DATASET ENTRIES: Begin

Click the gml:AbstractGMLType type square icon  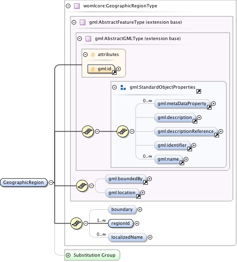88,38
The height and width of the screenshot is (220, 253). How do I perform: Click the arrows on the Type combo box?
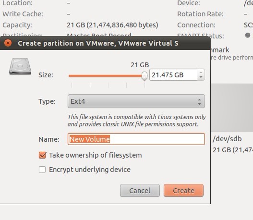pyautogui.click(x=200, y=102)
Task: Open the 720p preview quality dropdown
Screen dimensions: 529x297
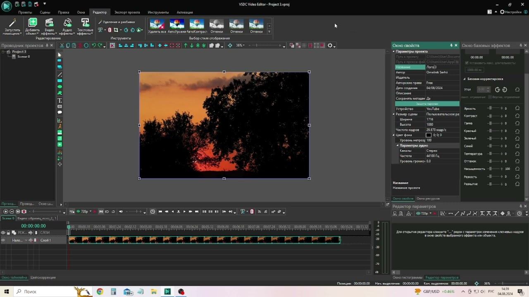Action: 85,212
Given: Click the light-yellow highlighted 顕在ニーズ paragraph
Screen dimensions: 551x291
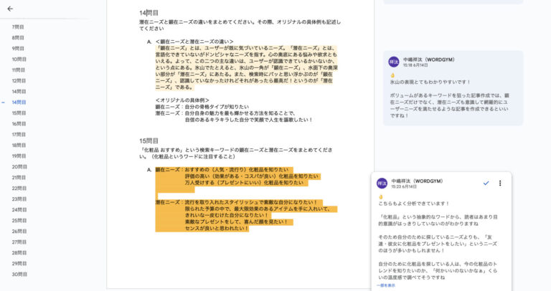Looking at the screenshot, I should (x=246, y=67).
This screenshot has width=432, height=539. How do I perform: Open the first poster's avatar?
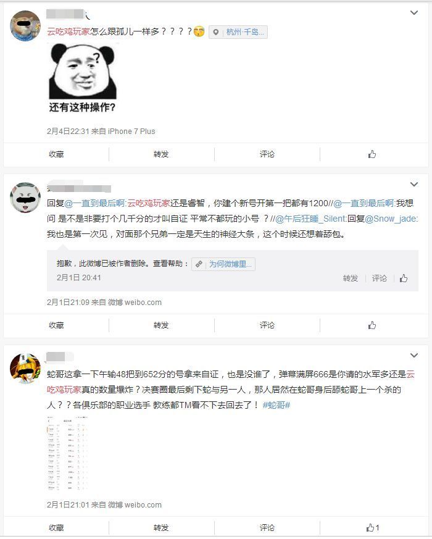tap(25, 26)
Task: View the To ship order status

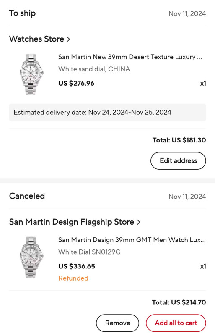Action: click(x=23, y=13)
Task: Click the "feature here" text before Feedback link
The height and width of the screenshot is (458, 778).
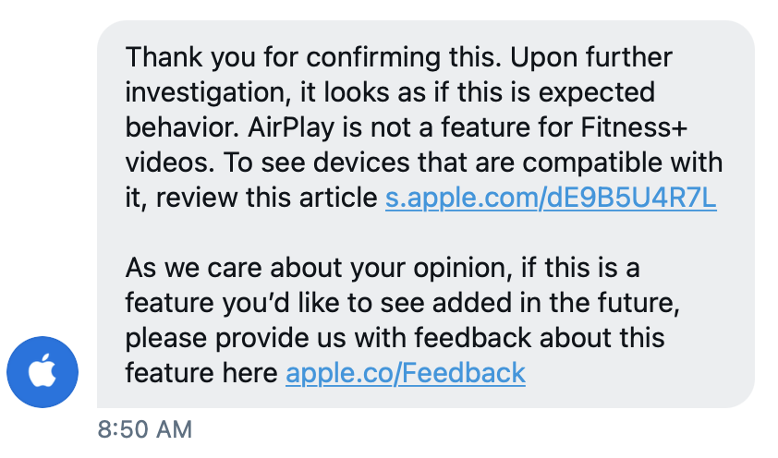Action: pyautogui.click(x=201, y=373)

DATASET ENTRIES: End

• WORK REQUEST:
Skip the pictures. Return exactly the lines from the one containing "Task: View the To ship order status" through the end of the data above, both included, and nothing besides.

• RESPONSE TO THIS EXERCISE:
Task: View the To ship order status

Action: click(x=23, y=13)
Task: Click the "feature here" text before Feedback link
The height and width of the screenshot is (458, 778).
Action: pyautogui.click(x=201, y=373)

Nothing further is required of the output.